It sounds like his copy involved a film transfer. Standard 16mm movie film has a frame rate of 24 fps, though I understand that special 30 fps film cameras were used in a lot of US TV production until digital took over.
When 24 fps film is converted to NTSC 30 fps video, the difference in frame rates is handled with a method called "3:2 pulldown". NTSC TV actually consists of 60 "fields" per second, with two fields forming the odd and even numbered scan lines of each frame. (This is called "interlacing". It's obsolete with modern digital cameras and displays but due to past history it persists in digital TV, causing many headaches.) A given 16 mm frame is scanned for three fields (1.5 frames), then the next frame is scanned for 2 fields (1 frame), and so on. Since 5/60 = 2/24, the two rates are now matched. This creates significant artifacts when still-framing the resulting video, as some of the frames consist of fields from two different film frames exposed at different times. Anything that's moving will appear to rapidly "vibrate" when the still frame is displayed.
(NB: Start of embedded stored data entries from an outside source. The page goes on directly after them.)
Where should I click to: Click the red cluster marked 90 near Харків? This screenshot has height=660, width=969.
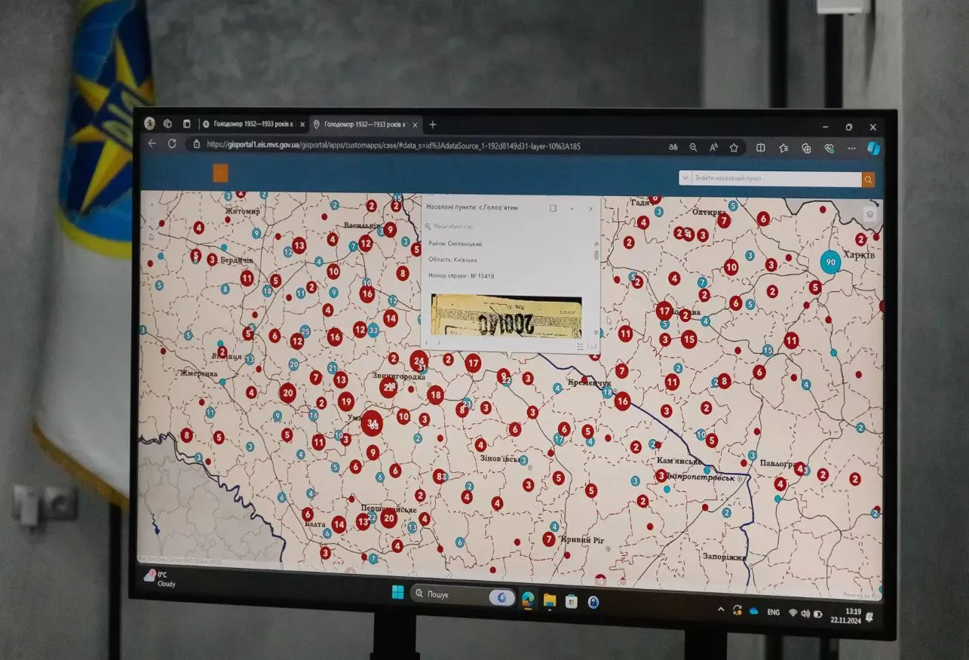pos(830,262)
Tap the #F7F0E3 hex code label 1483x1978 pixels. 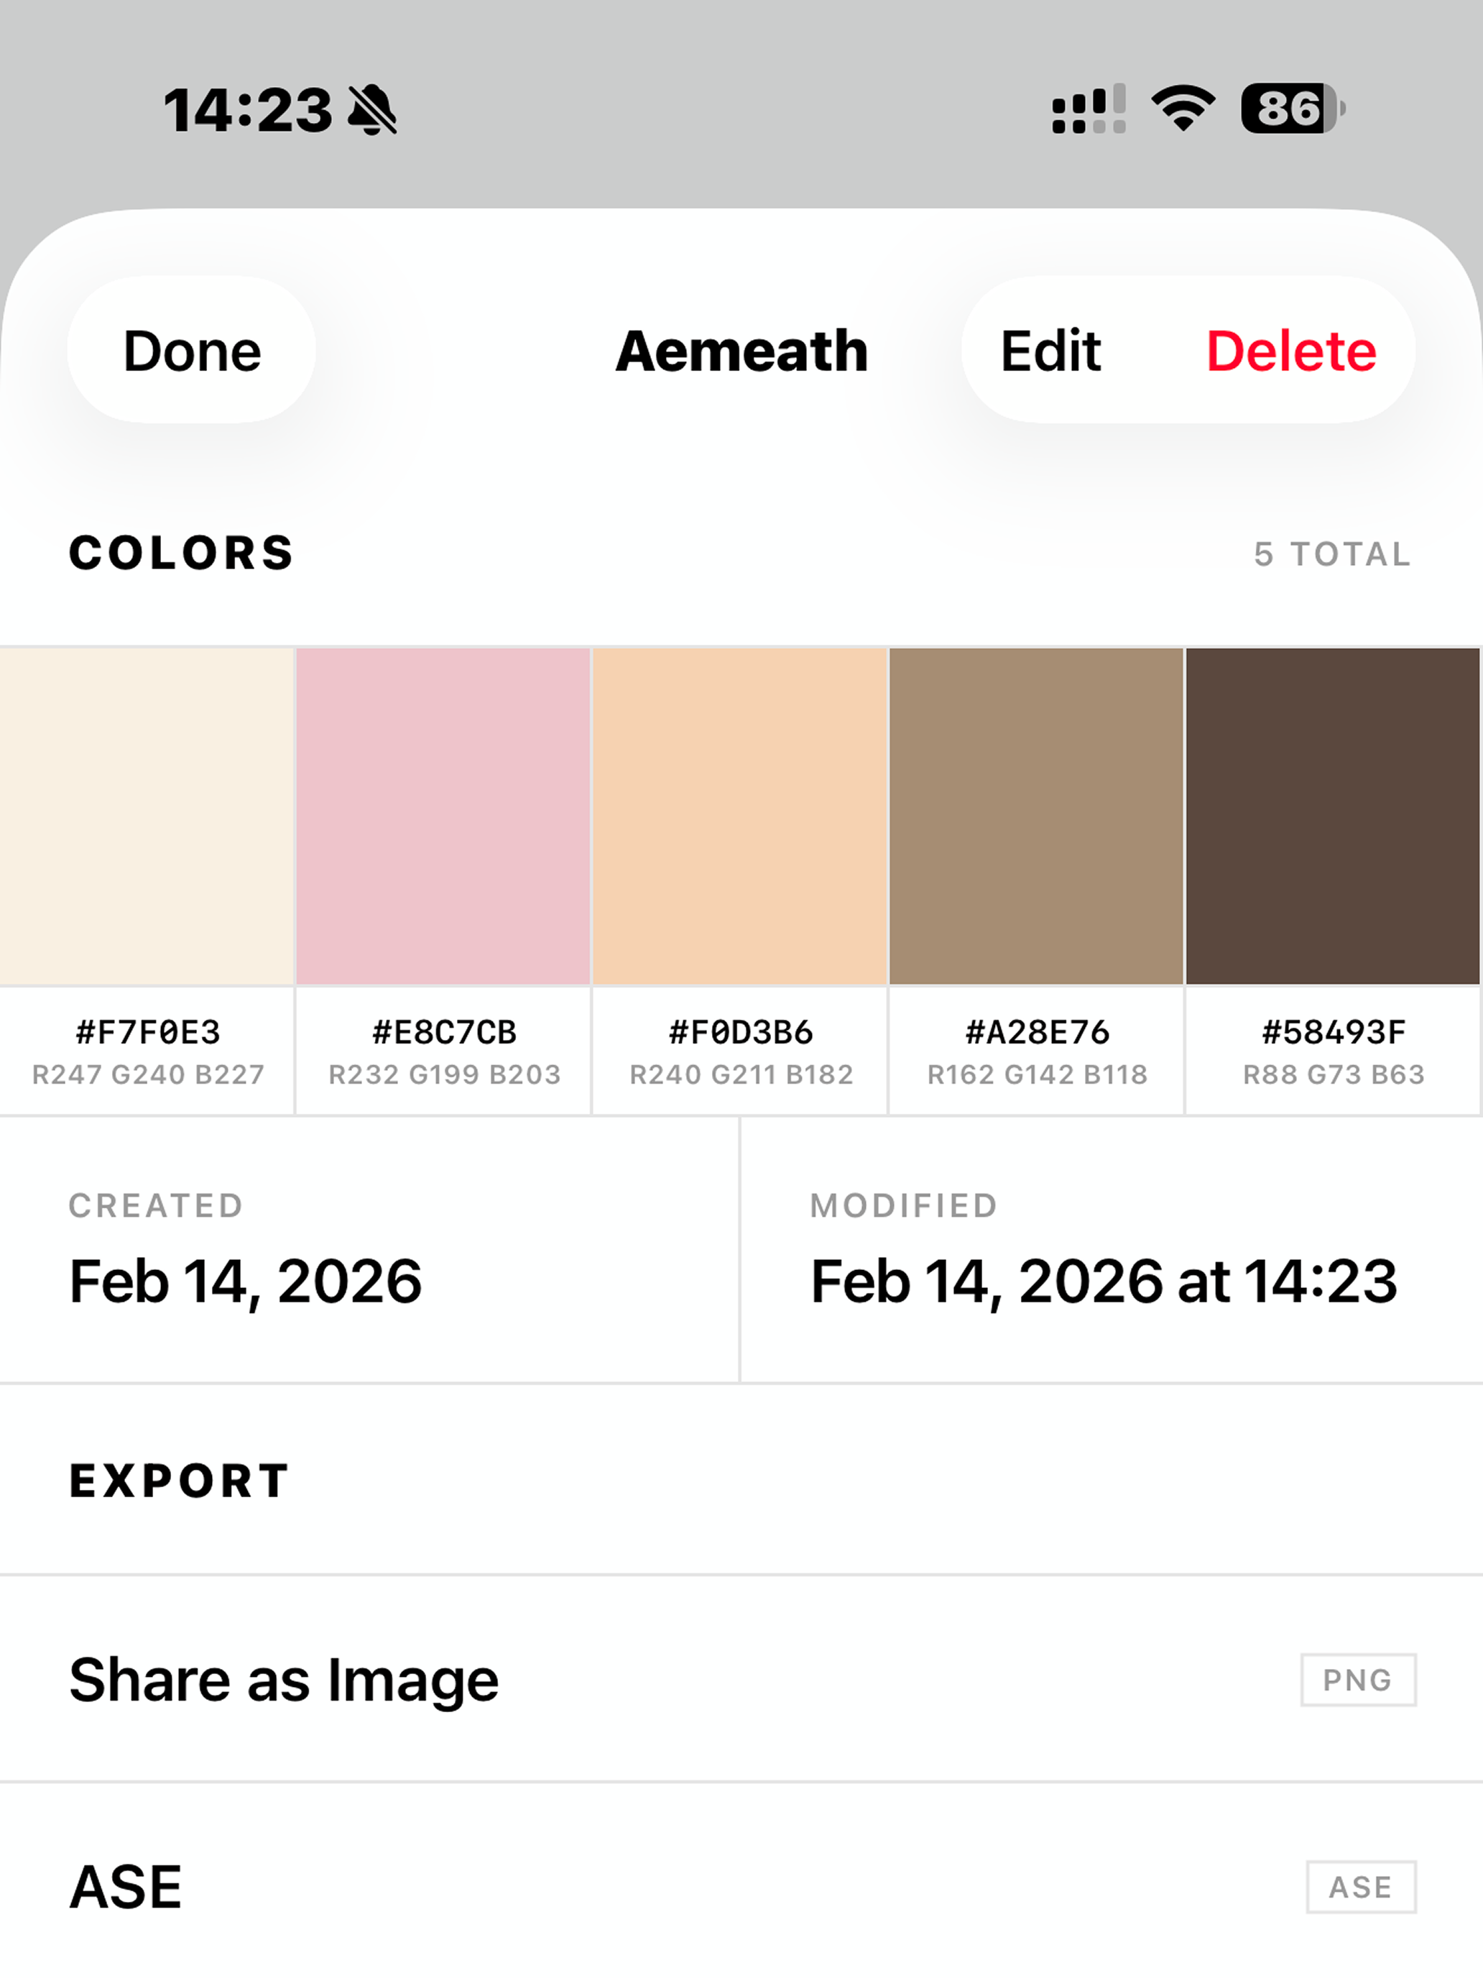147,1033
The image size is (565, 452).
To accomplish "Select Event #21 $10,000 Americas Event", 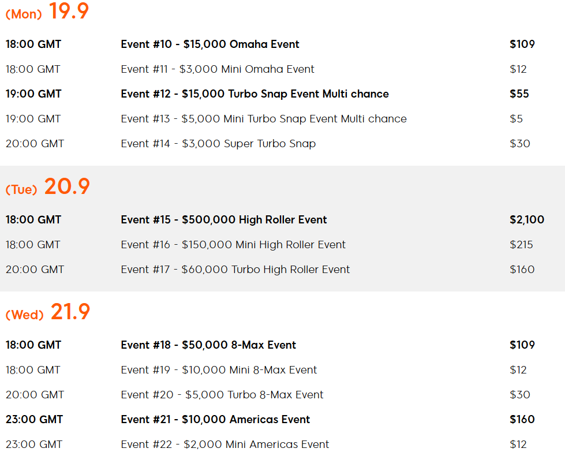I will point(215,420).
All this is unique to countries (like the US, Canada, Mexico and Japan) that use 30 fps video, this number being one half of the local power line frequency. Australia, like most of Europe, uses 50 Hz power so they settled on a 25 fps TV frame rate for both PAL and SECAM. 3:2 pulldown is not done in those countries; I understand they simply show 24 fps film at 25 fps and hope nobody will notice. So it's entirely possible that the Blunder, despite his supposed expertise with video, has never really seen 3:2 pulldown artifacts before.